The novel, “Queen Esther,” will be Irving’s 16th when it is published in November.
Simon & Schuster, his publisher, announced “Queen Esther” on Thursday and revealed its cover, which shows a young girl with a suitcase arriving on a snowy night to a light-filled home.
The short description offers clues about her identity, explaining that the book is set at St. Cloud’s, the orphanage (and, later, illegal abortion clinic) operated by Wilbur Larch in “The Cider House Rules,” released in 1985.
“Larch is younger than you remember him, and the unadopted orphans at St. Cloud’s are a different cast of characters — Esther Nacht, a Viennese-born Jew, among them,” the description says. “The story begins when Esther, not yet four, is abandoned one winter night. At age 14, she is taken in by a philanthropic New England family, becoming both a mystery and a guardian angel to them.”
In keeping with Irving’s famous secrecy about his work pre-publication, the description is light on additional plot details, saying only that antisemitism plays a role in Esther’s life, that “Esther’s story is fated to intersect with Israel’s history,” and that the novel ends in Jerusalem in 1981, when Esther is 76.

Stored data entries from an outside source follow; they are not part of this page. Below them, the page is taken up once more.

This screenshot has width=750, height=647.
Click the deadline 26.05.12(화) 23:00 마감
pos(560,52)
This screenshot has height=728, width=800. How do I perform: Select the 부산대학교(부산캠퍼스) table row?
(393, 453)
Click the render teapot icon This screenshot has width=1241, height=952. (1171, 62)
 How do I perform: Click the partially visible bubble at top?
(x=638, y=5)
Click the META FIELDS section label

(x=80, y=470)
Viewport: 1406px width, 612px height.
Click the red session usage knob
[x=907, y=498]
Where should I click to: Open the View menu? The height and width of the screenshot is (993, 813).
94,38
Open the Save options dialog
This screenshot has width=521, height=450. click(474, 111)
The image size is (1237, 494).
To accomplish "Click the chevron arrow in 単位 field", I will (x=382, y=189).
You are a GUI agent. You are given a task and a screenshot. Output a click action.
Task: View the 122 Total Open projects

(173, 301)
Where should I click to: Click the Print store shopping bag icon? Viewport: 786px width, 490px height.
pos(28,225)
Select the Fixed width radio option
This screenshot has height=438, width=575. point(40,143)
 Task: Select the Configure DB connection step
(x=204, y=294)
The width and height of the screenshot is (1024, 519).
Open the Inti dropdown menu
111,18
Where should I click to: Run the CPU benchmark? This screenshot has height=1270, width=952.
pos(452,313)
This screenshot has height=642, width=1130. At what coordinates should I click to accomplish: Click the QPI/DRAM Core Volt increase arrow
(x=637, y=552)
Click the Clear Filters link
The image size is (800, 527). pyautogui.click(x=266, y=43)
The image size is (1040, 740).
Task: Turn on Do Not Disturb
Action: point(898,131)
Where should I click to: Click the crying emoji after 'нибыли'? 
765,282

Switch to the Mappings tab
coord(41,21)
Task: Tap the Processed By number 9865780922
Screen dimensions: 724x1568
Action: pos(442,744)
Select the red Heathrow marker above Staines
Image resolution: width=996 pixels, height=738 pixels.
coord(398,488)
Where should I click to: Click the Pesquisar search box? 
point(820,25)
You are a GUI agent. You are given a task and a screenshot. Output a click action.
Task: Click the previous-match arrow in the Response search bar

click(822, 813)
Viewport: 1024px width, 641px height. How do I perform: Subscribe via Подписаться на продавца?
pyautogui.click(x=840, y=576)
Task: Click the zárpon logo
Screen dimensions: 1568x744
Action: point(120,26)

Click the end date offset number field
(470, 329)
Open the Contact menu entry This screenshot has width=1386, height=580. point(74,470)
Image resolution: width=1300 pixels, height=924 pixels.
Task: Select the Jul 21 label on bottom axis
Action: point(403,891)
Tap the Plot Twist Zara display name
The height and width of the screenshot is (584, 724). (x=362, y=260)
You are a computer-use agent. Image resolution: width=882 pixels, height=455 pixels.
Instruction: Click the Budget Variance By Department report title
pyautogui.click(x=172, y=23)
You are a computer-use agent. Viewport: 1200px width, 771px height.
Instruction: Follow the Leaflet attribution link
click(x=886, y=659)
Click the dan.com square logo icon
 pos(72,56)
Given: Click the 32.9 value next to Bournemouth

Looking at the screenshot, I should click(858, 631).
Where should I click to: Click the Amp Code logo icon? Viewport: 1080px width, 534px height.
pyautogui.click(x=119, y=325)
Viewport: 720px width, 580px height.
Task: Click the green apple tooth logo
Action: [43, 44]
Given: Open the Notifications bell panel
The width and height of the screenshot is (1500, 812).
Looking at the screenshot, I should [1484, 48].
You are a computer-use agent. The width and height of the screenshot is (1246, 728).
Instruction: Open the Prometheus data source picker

Irving visited Israel in 1981, which was also the year of a deadly attack on a Vienna synagogue by Palestinian terrorists.
The novel was developed long before the Israel-Hamas war
Irving said in a statement that while Israel has been in the news because of its war with Hamas, the story was conceived long before the war’s start and does not have anything to do with the current conflict.
“The novel always ended in Jerusalem in 1981. You can’t revise or rewrite history. The construction of this novel long predates the events of Oct. 7, and everything that’s happened in Israel since those terrorist attacks and the hostage-taking,” Irving said. “With hindsight, it’s easy to say that what I saw and heard in Israel in the early 1980s serves as a precursor to what has developed since that time, but this is what historical fiction is for.”
Irving — perhaps most famous for his 1978 novel “The World According to Garp” — visited Israel last year for the first time since his 1981 trip and made an appearance in Jerusalem in which he explained why so many of his books have Jewish characters.
“I’m not Jewish, but I’ve always been pro-Israel, and I’ve always been pro-Jewish,” he said, according to a Times of Israel report. “My earliest exposure to Jews were the wrestling teammates I had. And they had a hard time too. But we were all doing the same thing together, so it was natural, or it seemed natural to me, that I sort of stayed with them.”